Abstract
We present the complete genome sequences of Caribbean watersnake bornavirus (CWBV) and Mexican black-tailed rattlesnake bornavirus (MRBV), which we identified in archived raw transcriptomic read data of a Caribbean watersnake (Tretanorhinus variabilis) and a Mexican black-tailed rattlesnake (Crotalus molossus nigrescens), respectively. The genomes of CWBV and MRBV have a length of about 8,900 nucleotides and comprise the complete coding regions and the untranslated regions. The overall genomic makeup and predicted gene content is typical for members of the genus Orthobornavirus within the family Bornaviridae. Alternative splicing was detected for the L and M genes. Based on a phylogenetic analysis of all viral proteins, we consider both viruses to be members of a single novel species within the genus Orthobornavirus. Both viruses form a distinct outgroup to all currently known orthobornaviruses. Based on the novel virus genomes, we furthermore identified closely related endogenous bornavirus-like nucleoprotein sequences in transcriptomic data of veiled chameleons (Chamaeleo calyptratus) and a common lancehead (Bothrops atrox).
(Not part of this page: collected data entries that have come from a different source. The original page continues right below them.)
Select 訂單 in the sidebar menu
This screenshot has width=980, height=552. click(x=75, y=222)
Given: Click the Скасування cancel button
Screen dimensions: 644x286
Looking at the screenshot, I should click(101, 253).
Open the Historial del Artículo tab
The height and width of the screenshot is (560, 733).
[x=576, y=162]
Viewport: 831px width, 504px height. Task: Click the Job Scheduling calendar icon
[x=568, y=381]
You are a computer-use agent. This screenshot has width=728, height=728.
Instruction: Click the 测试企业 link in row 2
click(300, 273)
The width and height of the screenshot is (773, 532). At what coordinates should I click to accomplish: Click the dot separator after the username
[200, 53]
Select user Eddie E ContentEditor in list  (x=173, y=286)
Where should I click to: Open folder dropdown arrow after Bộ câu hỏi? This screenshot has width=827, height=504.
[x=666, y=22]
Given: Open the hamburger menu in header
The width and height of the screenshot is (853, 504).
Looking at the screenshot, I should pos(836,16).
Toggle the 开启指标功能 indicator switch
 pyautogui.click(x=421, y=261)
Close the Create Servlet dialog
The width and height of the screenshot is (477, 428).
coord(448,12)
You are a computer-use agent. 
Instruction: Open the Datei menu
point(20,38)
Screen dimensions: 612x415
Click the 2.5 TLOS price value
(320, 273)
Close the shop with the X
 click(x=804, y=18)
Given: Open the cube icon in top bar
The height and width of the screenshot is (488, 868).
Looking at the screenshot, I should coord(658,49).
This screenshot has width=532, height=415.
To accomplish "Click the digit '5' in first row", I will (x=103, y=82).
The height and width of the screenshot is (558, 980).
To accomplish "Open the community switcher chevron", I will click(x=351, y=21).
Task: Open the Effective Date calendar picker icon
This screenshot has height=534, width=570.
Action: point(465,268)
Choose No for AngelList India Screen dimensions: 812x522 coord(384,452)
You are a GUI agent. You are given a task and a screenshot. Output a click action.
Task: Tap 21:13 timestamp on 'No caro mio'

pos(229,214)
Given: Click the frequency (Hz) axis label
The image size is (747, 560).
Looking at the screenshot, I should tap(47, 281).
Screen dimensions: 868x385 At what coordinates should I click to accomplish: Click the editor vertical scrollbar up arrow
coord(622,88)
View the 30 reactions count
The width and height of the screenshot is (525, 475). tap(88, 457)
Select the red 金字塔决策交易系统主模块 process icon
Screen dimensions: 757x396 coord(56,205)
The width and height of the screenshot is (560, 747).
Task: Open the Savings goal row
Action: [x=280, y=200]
The family Bornaviridae belongs to the order Mononegavirales [1] and comprises viruses with a monopartite single-stranded RNA(-) genome that form enveloped and spherical virions with a diameter of 70-130 nm. Their genomes are about 8.9 kb in length and encode the nucleoprotein (N), the accessory protein X, the phosphoprotein (P), the matrix protein (M), the glycoprotein (G), and the large protein (L), which contains the RNA-directed RNA polymerase. The organization of the respective open reading frames varies among the different bornaviruses, and additional protein isotypes produced by alternative splicing [2] or start codon skipping [3] have been reported. Bornaviruses are divided into the three taxonomic genera: Orthobornavirus, Carbovirus, and Cultervirus [1, 4].
Currently, orthobornaviruses have the widest known host spectrum within the family Bornaviridae, ranging from mammals and birds to reptiles, whereas carbo- and culterviruses have so far only been identified in reptiles [5, 6] and fish [7], respectively. Mammalian orthobornaviruses are known to be zoonotic agents and may be transmitted from reservoirs, such as shrews or squirrels, to humans, sheep and horses [8–10]. Reptilian carbo- and orthobornaviruses have so far been identified in Australian carpet pythons (Morelia spilota (Lacépède, 1804)) with neurological disease [5] and in a wild-caught Loveridge's garter snake (Elapsoidea loveridgei (Parker, 1949)) [6], respectively. Furthermore, partial sequences of exogenous orthobornavirus-like N, X, and P genes identified in a Gaboon viper (Bitis gabonica (Duméril, Bibron & Duméril, 1854)) [11] suggested a wider distribution of orthobornaviruses among snakes.
In this study, we used data mining of transcriptomic and metagenomic raw RNA read archives in order to identify hitherto undetected bornaviruses of reptiles. As a result, we determined the full genome sequence of two bornaviruses in datasets from colubrid and viperid snakes.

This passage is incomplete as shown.